Begitu hasil kesimpulan para ahli dari kelompok HAM, Amnesty International, Kamis (29/9).
Akibat serangan senjata kimia tersebut, Amnesty International memperkirakan bahwa ada sekitar 250 orang tewas akibat terpapar.
Serangan terbaru terjadi pada 8 Septeber lalu.
Kesimpulan tersebut muncul sebagai hasil dari analisa citra satelit, lebih dari 200 wawancara serta analisi pakar dari gambar korban cedera.
"Penggunaan senjata kimia adalah kejahatan perang. Bukti kami telah mengumpulkan data kredibel dan menggambarkan rezim yang berniat mengarahkan serangan terhadap penduduk sipil di Darfur tanpa takut akan pembalasan internasional," kata Tirana Hassan, direktur Amnesty International untuk penelitian krisis.

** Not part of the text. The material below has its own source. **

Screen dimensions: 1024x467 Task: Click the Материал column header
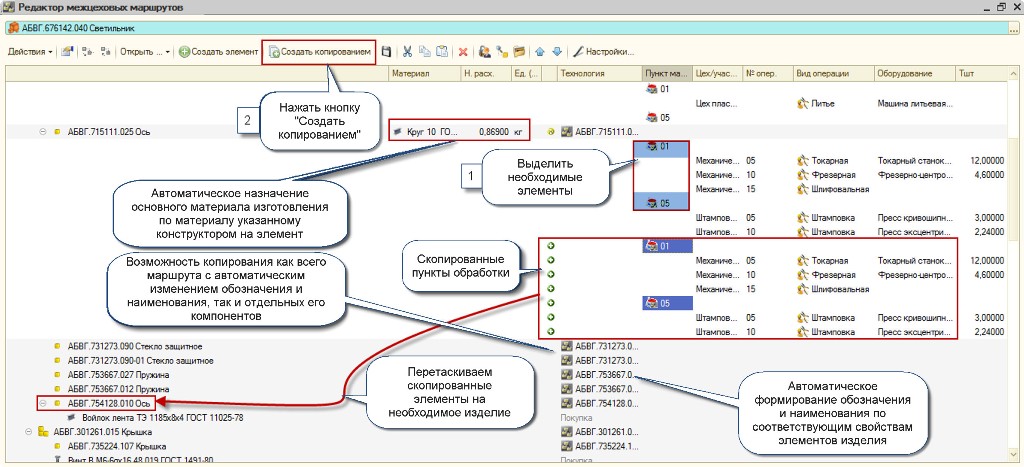coord(410,74)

Namun demikian laporan Amnesty Internastional tersebut dibantah oleh duta besar Sudan untuk PBB Omer Dahab Fadl Mohamed. Dalam sebuah pernyataan ia menyembut bahwa laporan Amnesty itu benar-benar tidak berdasar. Ia juga menekankan bahwa Sudan tidak memiliki jenis senjata kimia.
"Tuduhan penggunaan senjata kimia oleh Angkatan Bersenjata Sudan adalah tidak berdasar dan palsu. Tujuan utama dari tuduhan liar seperti itu, adalah untuk mengarahkan kebingungan dalam proses yang sedang berjalan bertujuan untuk memperdalam perdamaian dan stabilitas dan meningkatkan pembangunan ekonomi dan kohesi sosial di Sudan," sambungnya,
Amnesty mengatakan telah mempresentasikan temuan kepada dua ahli senjata kimia independen.

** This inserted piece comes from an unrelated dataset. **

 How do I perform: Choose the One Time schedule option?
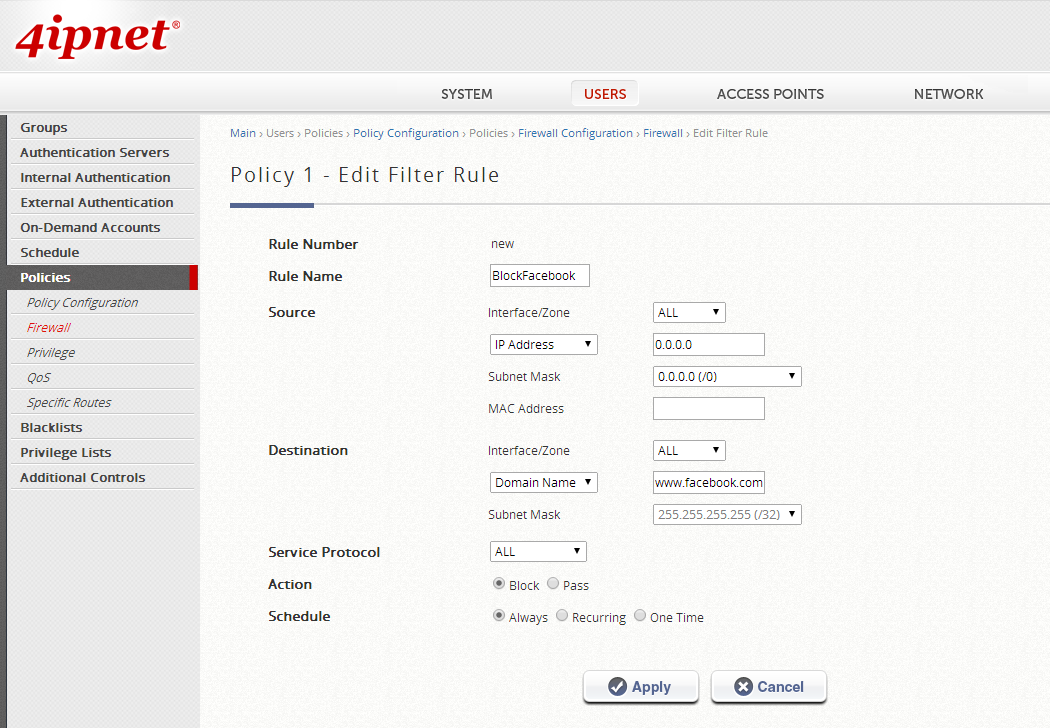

"Keduanya menyimpulkan bahwa bukti sangat disarankan paparan vesicants, atau agen blister, seperti agen senjata kimia sulfur mustard, lewisite atau mustard nitrogen," kata Amnesty dalam sebuah pernyataan.
Sebagai informasi, Sudan bergabung dengan Konvensi Senjata Kimia tahun 1999 di mana anggota setuju untuk tidak pernah menggunakan senjata beracun.